What Is an Appeal
An appeal is a formal request to a higher authority to reconsider and lower an assessed property value. Unlike a protest, which you file with your local assessor's office, an appeal goes to an independent review board or court after your protest is denied or you skip the protest stage entirely.
In most jurisdictions, property tax appeals follow a two-tier system. Your first layer is the Board of Review (or County Board of Assessment Appeals), which typically hears cases within 30 to 120 days of filing. If you lose there, you can appeal to court, though court appeals require demonstrating that the Board's decision was arbitrary or an abuse of discretion.
The Appeal Process
The Board of Review hearing is where most property tax appeals are decided. You'll present evidence that your assessment is too high compared to comparable sales in your area, or that the assessor used incorrect appraisal methods.
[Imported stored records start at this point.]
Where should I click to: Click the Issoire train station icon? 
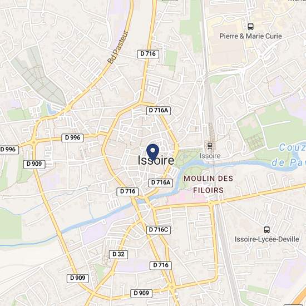[210, 146]
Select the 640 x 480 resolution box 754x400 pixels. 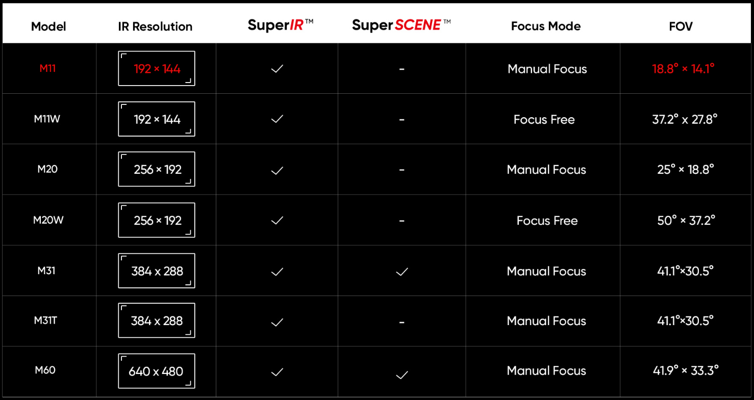(157, 371)
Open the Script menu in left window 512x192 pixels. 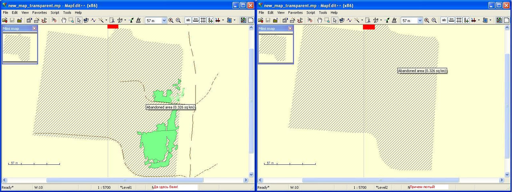tap(55, 12)
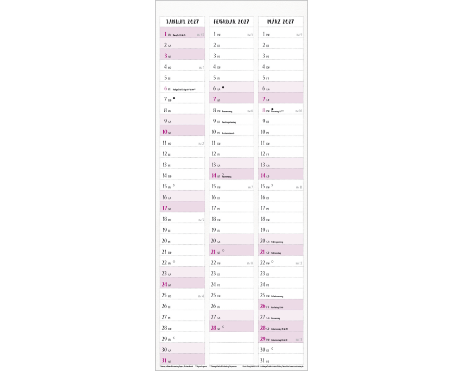Select new moon icon on March 8
464x371 pixels.
point(272,109)
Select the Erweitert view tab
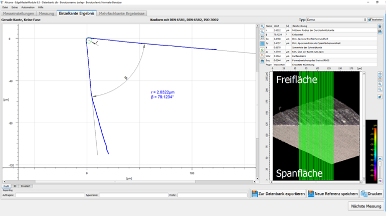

The assessor's office gets equal time to defend their valuation.
Successful appeals typically hinge on three things: comparable sales analysis, assessment ratios, and documented appraisal errors. Comparable sales mean you find 3 to 5 similar properties that sold recently in your market for less than your assessed value. Assessment ratios measure what percentage of market value your assessment represents. If homes in your district are assessed at 35% of market value but yours is assessed at 45%, that disparity strengthens your case.
Filing deadlines matter. Most jurisdictions require appeals filed within 30 days of the Board of Review's decision. Some allow appeals filed before the original assessment date if you didn't file a protest. Check your county's specific rules, as missing a deadline typically closes your window permanently.
What Evidence Works
- Comparable sales: Recent arm's length transactions of similar properties within 6 months and within a half-mile radius. Professional appraisals listing these comps carry more weight than your own research.
- Appraisal methods: Documentation showing the assessor applied wrong valuation approaches (cost method instead of market approach for an older home, for example).
- Property condition reports: Photos and documentation of deferred maintenance, functional obsolescence, or building code violations that reduce value.
- Assessment exemptions: Proof you qualify for homestead exemptions, agricultural exemptions, or other property-specific exemptions that lower your taxable value.
- Incomplete or inaccurate property records: Evidence the assessor overstated square footage, lot size, or number of bedrooms.
Common Questions
- Do I need a lawyer for a Board of Review appeal? Many property owners successfully represent themselves, especially when comparable sales clearly support a lower value. A tax attorney or professional appraiser costs $500 to $2,500 but increases your chances of winning in complex cases or when values are very high.
- What if I missed the protest deadline but am still within the appeal deadline? Some jurisdictions allow direct appeals to the Board of Review if you file before the statutory deadline (often 45 to 60 days from assessment notice). You forfeit the assessor's chance to reconsider, but you still get a full hearing.
- How much does the assessment usually have to drop to make an appeal worthwhile? Since property tax appeals reduce your taxes every year going forward, even a 5% reduction (roughly $500 per $100,000 assessed) often justifies the effort if comps support it. Appeals are most cost-effective for properties assessed at $300,000 or higher.